After this I saw in the night visions, and behold a fourth beast, dreadful and terrible, and strong exceedingly; and it had great iron teeth. Since Daniel lived under the kingdom of the first beast, and therefore needed not to describe it, and as the second and third are described fully in the second part of the book, the chief emphasis falls on the fourth. Also, prophecy most dwells on the end, which is the consummation of the preceding series of events. It is in the fourth that the world-power manifests fully its God-opposing nature.

And it was diverse from all the beasts that were before it. Whereas the three former kingdoms were designated respectively as a lion, bear, and leopard; no particular beast is specified as the image of the fourth; because Rome is so terrible as to be not describable by anyone, but combines in itself all that we can imagine inexpressibly fierce in all beasts. Hence, thrice (Daniel 7:7; Daniel 7:19; Daniel 7:23) it is repeated that the fourth was "diverse from all" the others. The formula of introduction, "I saw in the night visions," occurs here, as at Daniel 7:2, and again at Daniel 7:13, thus dividing the whole vision into THREE PARTS-the FIRST embracing the three kingdoms; the SECOND, the fourth and its overthrow; the THIRD, Messiah's kingdom. The first three together take up a few centuries; the fourth, thousands of years. The whole lower half of the image in Daniel 2:1-49 is given to it. And whereas the other kingdoms consist of only one material, this consists of two, iron and clay (on which much stress is laid, Daniel 2:41-43); the "iron teeth" here allude to one material in the fourth kingdom of the image.
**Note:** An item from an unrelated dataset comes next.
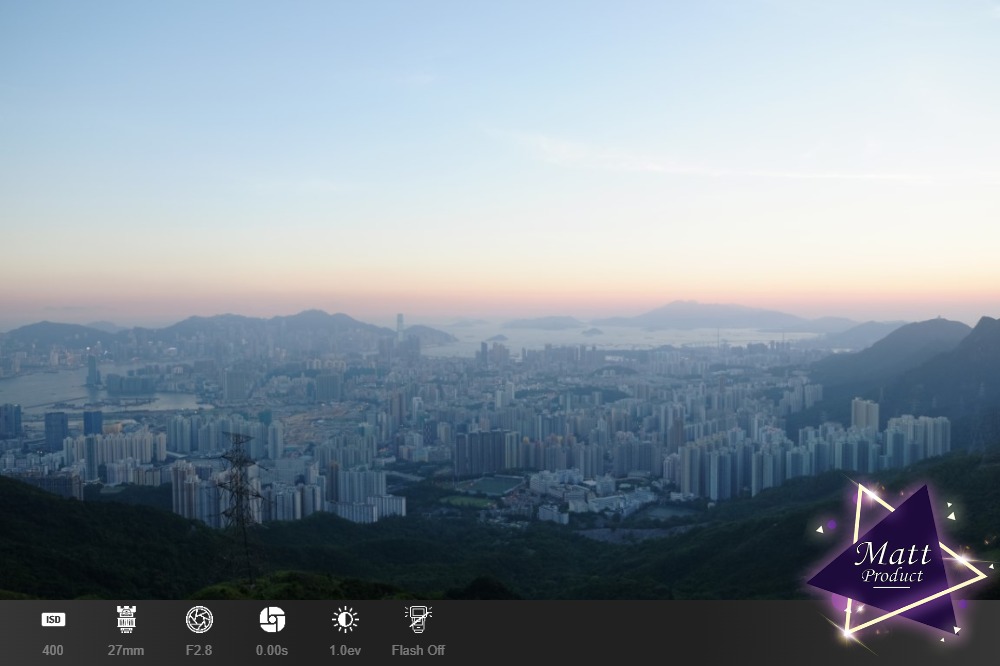Click the ISO sensitivity icon
The width and height of the screenshot is (1000, 666).
53,620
And it had ten horns. It is with the crisis, rather than the course, of the fourth kindgom this seventh chapter is mainly concerned. The "ten horns" mean ten kings, according to Daniel 7:24 (a horn being the symbol representing power): the ten kingdoms into which Rome was divided on its incorporation with the Germanic and Slavonic tribes, and again at the Reformation, are though by many to be here intended by the ten kings. But the variation of the lists of the ten, and their ignoring the Eastern half of the empire altogether, and the existence of the Papacy before the breaking up of even the Western empire, instead of being the "little horn" springing up after the other ten, are against this view. The Western Roman empire continued until 731 AD; and the Eastern, until 1453 AD. The ten kingdoms, therefore, prefigured by the ten "toes," are the ten kingdoms into which Rome shall be found finally divided, when Antichrist shall appear (Daniel 2:41: cf. Revelation 13:1; Revelation 17:12). (Tregelles.) These, probably, are prefigured by the number ten being the prevalent one at the chief turning points of Roman history.

Daniel 7:7

7 After this I saw in the night visions, and behold a fourth beast, dreadful and terrible, and strong exceedingly; and it had great iron teeth: it devoured and brake in pieces, and stamped the residue with the feet of it: and it was diverse from all the beasts that were before it; and it had ten horns.